As mães atípicas de Campo Grande passarão a ter prioridade no acesso à casa própria. A Lei nº 7.643, publicada nesta quinta-feira (18) no Diário Oficial de Campo Grande (Diogrande), determina a reserva de 5% das unidades habitacionais construídas pelo poder público municipal para mulheres responsáveis pelos cuidados de crianças com deficiência ou transtornos do neurodesenvolvimento.

A medida busca ampliar a proteção social e garantir mais segurança habitacional às famílias que enfrentam desafios diários relacionados ao tratamento e desenvolvimento dos filhos.

Para ter acesso à cota habitacional, será necessário apresentar laudo médico que comprove a condição da criança, documento que ateste a responsabilidade legal e manter os dados atualizados no cadastro da Agência Municipal de Habitação e Assuntos Fundiários (EMHA).
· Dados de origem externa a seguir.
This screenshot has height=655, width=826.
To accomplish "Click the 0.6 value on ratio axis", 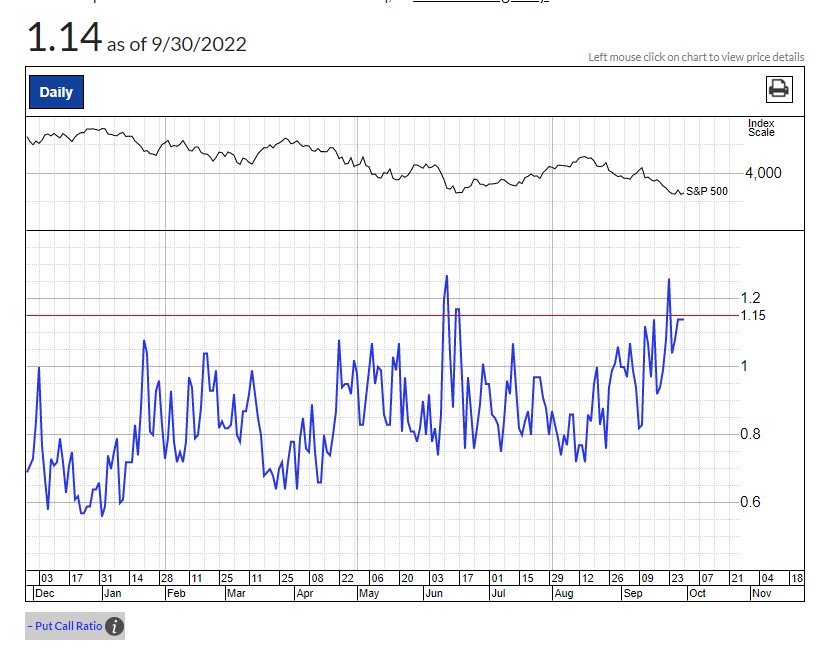I will pyautogui.click(x=750, y=502).
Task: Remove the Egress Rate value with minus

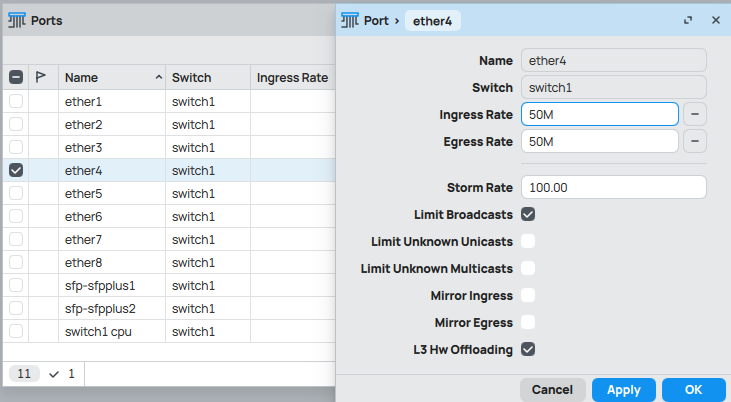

O diretor-presidente da EMHA, Claudio Marques, destacou que a iniciativa torna a política habitacional mais inclusiva e sensível às necessidades das famílias atendidas pelo município.

A concessão das moradias seguirá os critérios socioeconômicos já adotados nos programas habitacionais e dependerá da disponibilidade orçamentária. A legislação já está em vigor e será aplicada nos próximos projetos habitacionais planejados pela Prefeitura de Campo Grande.